---- PROVIDED PASSAGE

Leptin Production as a Factor in Weight Control

First of all, what is leptin?

Haven’t many of us fantasized about a magic pill we could take to solve our problems with excess weight? No such pill yet exists, but in the world of science and medicine, a hormone known as leptin shows much promise in unlocking the mysteries of obesity. Leptin is secreted by the body into the central nervous system, and it is known to influence both feeding behavior and energy expenditure. Translation: leptin can make you eat less or more, depending upon its level in your system, and it can control how much energy you burn.

Since we know that the amount you eat and the amount of energy you burn in physical activity are the two most significant factors in weight reduction, understanding how leptin works may soon play a major role in weight management.

Dr. Peter J. Havel from the University of California, Davis, undertook a major study that was published in 2000 by Proceedings of The Nutrition Society. This study gives us major insight into how leptin factors into weight control, overall.

--------
---- INFORMATION GIVEN

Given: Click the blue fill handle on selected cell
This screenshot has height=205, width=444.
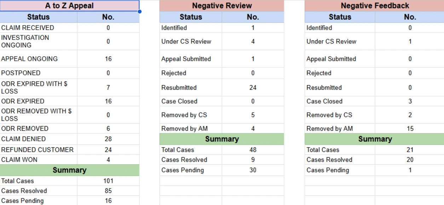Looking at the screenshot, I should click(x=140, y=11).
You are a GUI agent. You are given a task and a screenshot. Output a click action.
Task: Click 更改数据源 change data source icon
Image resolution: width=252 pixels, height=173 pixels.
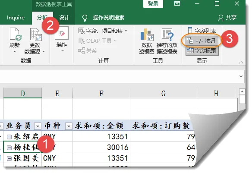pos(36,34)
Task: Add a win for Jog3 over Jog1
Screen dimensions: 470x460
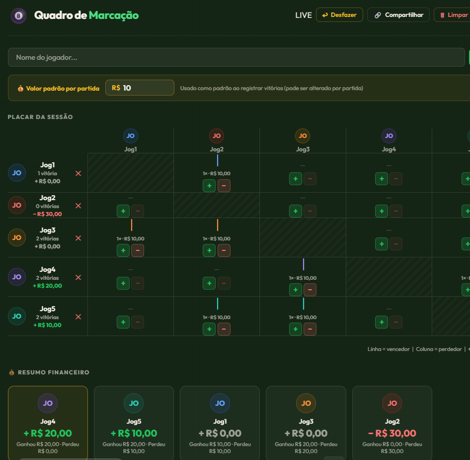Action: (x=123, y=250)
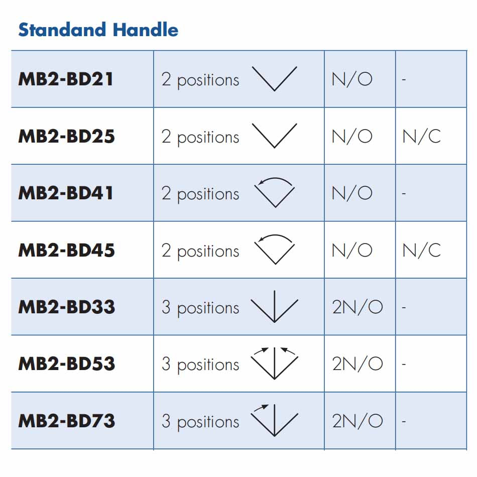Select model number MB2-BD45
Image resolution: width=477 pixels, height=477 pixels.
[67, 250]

--------
---- INFORMATION GIVEN

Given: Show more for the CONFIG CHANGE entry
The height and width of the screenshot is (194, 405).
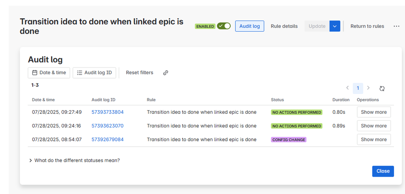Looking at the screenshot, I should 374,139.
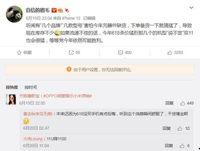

--------
---- INFORMATION GIVEN

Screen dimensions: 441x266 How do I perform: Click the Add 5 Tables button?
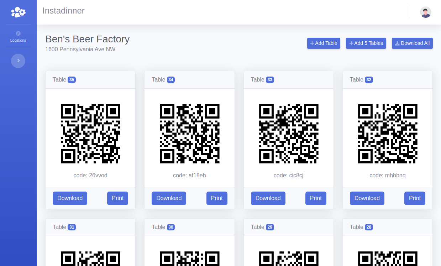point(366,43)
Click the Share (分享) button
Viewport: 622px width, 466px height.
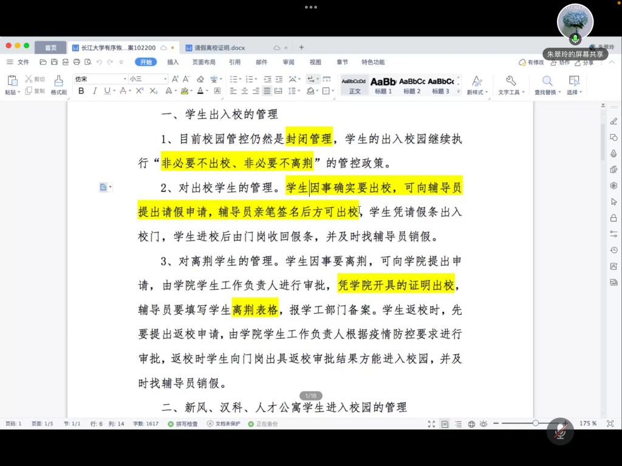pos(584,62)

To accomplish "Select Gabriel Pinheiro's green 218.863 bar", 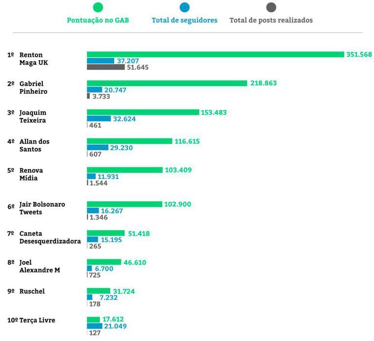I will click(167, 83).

--------

▶ TASK 1:
In the text on leptin and weight control, into what part of the body is leptin secreted?
▶ TASK 2:
Write out the stretch of the leptin passage from "First of all, what" through "in weight management." again, switching "pill" to "tablet" each time it appears.
▶ TASK 3:
Proceed with the article on leptin and weight control from the point where it stops.

▶ EXPECTED ANSWER 1:
Leptin is secreted into the central nervous system.

▶ EXPECTED ANSWER 2:
First of all, what is leptin?

Haven’t many of us fantasized about a magic tablet we could take to solve our problems with excess weight? No such tablet yet exists, but in the world of science and medicine, a hormone known as leptin shows much promise in unlocking the mysteries of obesity. Leptin is secreted by the body into the central nervous system, and it is known to influence both feeding behavior and energy expenditure. Translation: leptin can make you eat less or more, depending upon its level in your system, and it can control how much energy you burn.

Since we know that the amount you eat and the amount of energy you burn in physical activity are the two most significant factors in weight reduction, understanding how leptin works may soon play a major role in weight management.

▶ EXPECTED ANSWER 3:
So how does it work?

Leptin appears to act directly on the central nervous system to regulate food intake. It has also been described as a negative feedback signal to regulate an individual’s energy balance; that is, the amount of energy a person takes in through calories versus how much energy he or she burns through physical activity. Studies with mice have found that administering doses of leptin resulted in increased body temperatures and greater physical activity. Other studies have found that leptin may also have an effect upon metabolism.

Leptin is produced by your body’s adipose tissue. In layman’s terms, adipose tissue is body fat. The amount of leptin produced by your adipose tissue is directly controlled by your body’s insulin levels. The more insulin your body releases, the more leptin is produced.

By the same token, if your body is insulin-deficient (as is found in people with diabetes), leptin levels are also significantly decreased. Genetic and biological factors may also affect levels of leptin production – even your gender and percentage of body fat play a role. In order to lose weight, you need both a normal level of leptin production and the ability for it to effectively take action within your body. Bottom line: the more leptin you have circulating in your body, the more effectively you may be able to control your appetite and energy.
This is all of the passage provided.